→ GOAL: Retype the passage of the Works Progress Administration text from "Wewoka's public swimming" up to and including "WORKS PROGRESS ADMINISTRATION.", word for word.

→ TEXT PROVIDED:
○ ○ ○ ○

Wewoka's public swimming pool, constructed by WPA
(21201.OGP.17, Works Progress Administration Collection, OHS).

WPA crew constructing a street in Lone Wolf
(21486.A.44, Ray Sheehan Collection, OHS).

WORKS PROGRESS ADMINISTRATION.

During the Great Depression, anxious that the dole not become a "narcotic," in Pres. Franklin D. Roosevelt's words, the U.S. Congress in 1935 created the Works Progress Administration (WPA) to administer $5 billion for public works. The WPA's goal was to employ as many people as possible on projects that would provide long-term benefit to local communities. Ideally, workers would also receive on-the-job training to prepare them for further employment. The WPA made a significant impact on Oklahoma. Ultimately, of 166,000 Oklahomans certified for WPA jobs approximately 119,000 were employed at some point between 1935 and 1937. Including those recruited into a special drought-relief work program, more than half the state's work relief recipients were farmers. To encourage employers to provide private employment, project wages were lower than prevailing rates. Organized labor complained that the initial unskilled rate of eighteen cents an hour depressed all wages.

Harry L. Hopkins served as the national administrator. William S. Key, who had spent a career in public service, was the Oklahoma state administrator until 1937, when Ron Stephens replaced him. Initially, the WPA divided the state into eight regions, eventually expanding to nine. Oklahoma City served as headquarters. The Works Progress Administration was slow in establishing itself, creating a relief gap between the Federal Emergency Relief Administration (1933–35), as it wound down, and the Works Projects Administration (1939–43), as it got under way. By November 1935 ninety-two thousand were at work on federal projects. Local authorities inundated WPA administrators with plans. Local governments, as "sponsors," were supposed to share some of the expense. The federal government normally paid more than half the cost but sometimes footed as much as 95 percent of the bill. By 1937 the WPA had already spent more than $59 million in Oklahoma. Almost 70 percent compensated labor costs (relief), and 5.27 percent covered program administration. Other expenses included equipment and materials.

○ ○ ○ ○

→ SUPPLIED MATERIAL:
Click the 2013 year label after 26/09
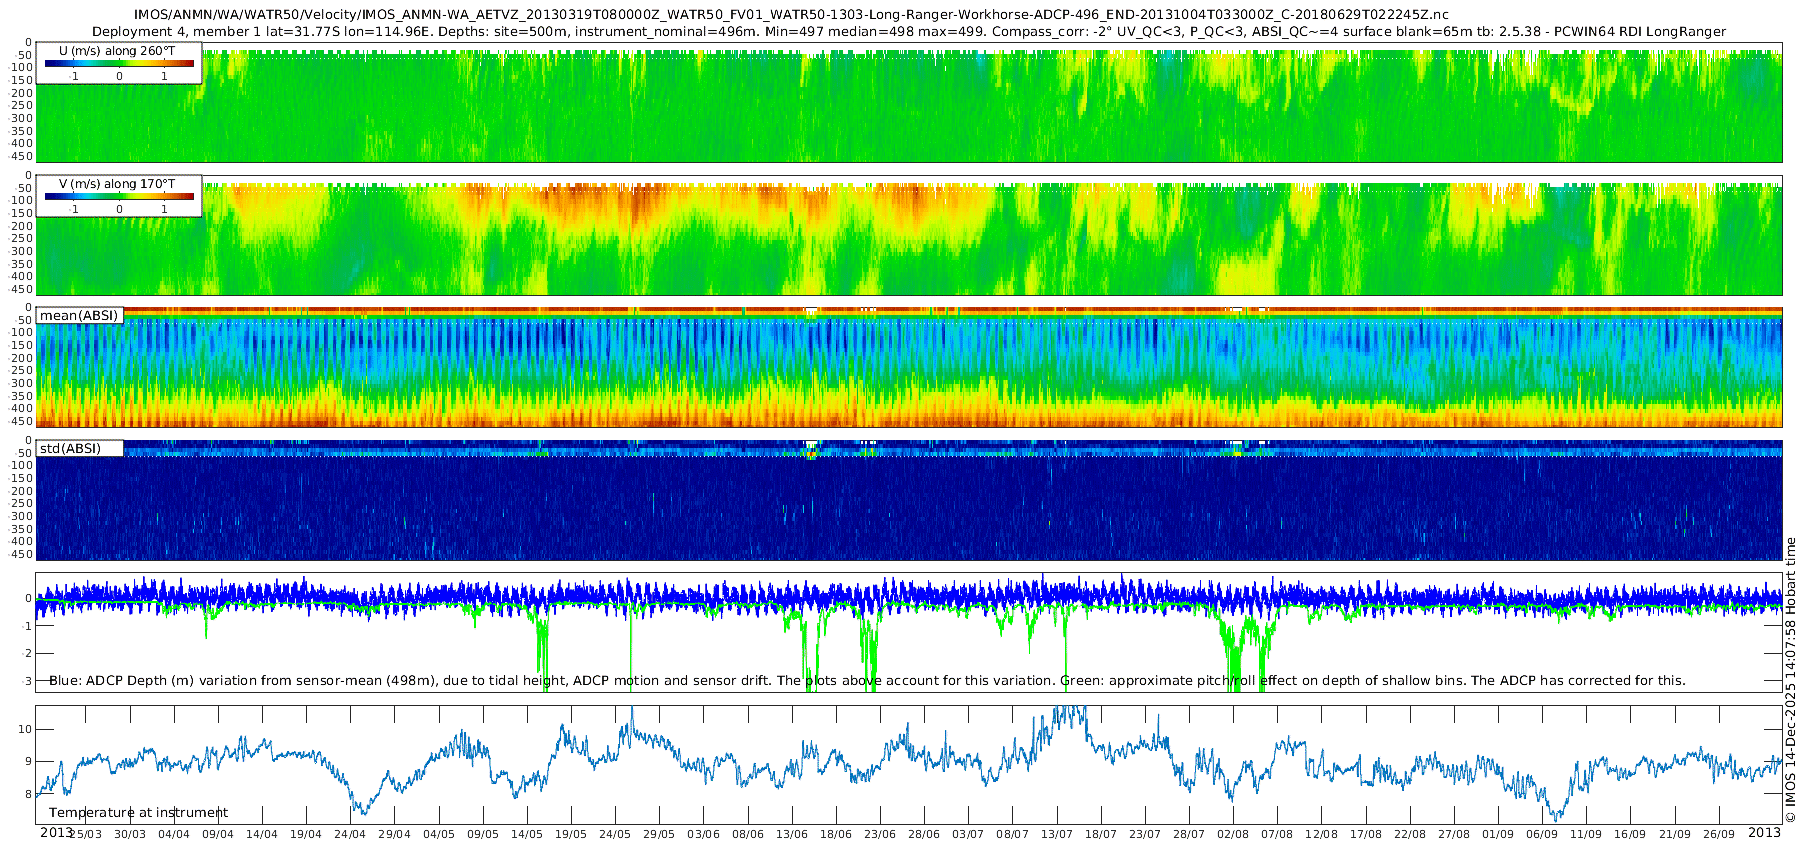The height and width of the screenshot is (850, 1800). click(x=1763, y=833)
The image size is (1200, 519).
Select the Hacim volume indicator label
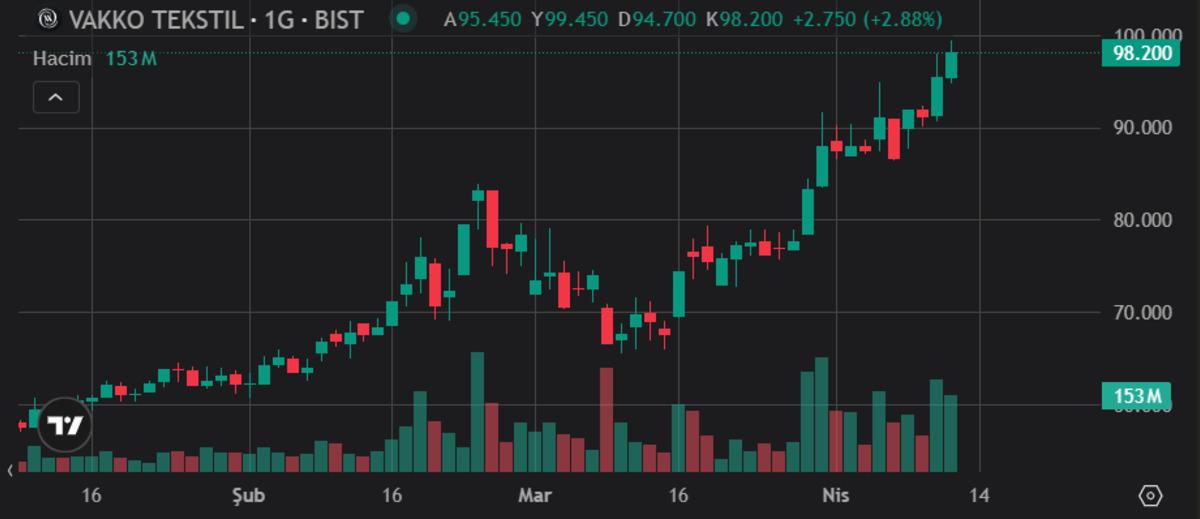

○ ○ ○ ○

→ WORKED ANSWER:
Wewoka's public swimming pool, constructed by WPA
(21201.OGP.17, Works Progress Administration Collection, OHS).

WPA crew constructing a street in Lone Wolf
(21486.A.44, Ray Sheehan Collection, OHS).

WORKS PROGRESS ADMINISTRATION.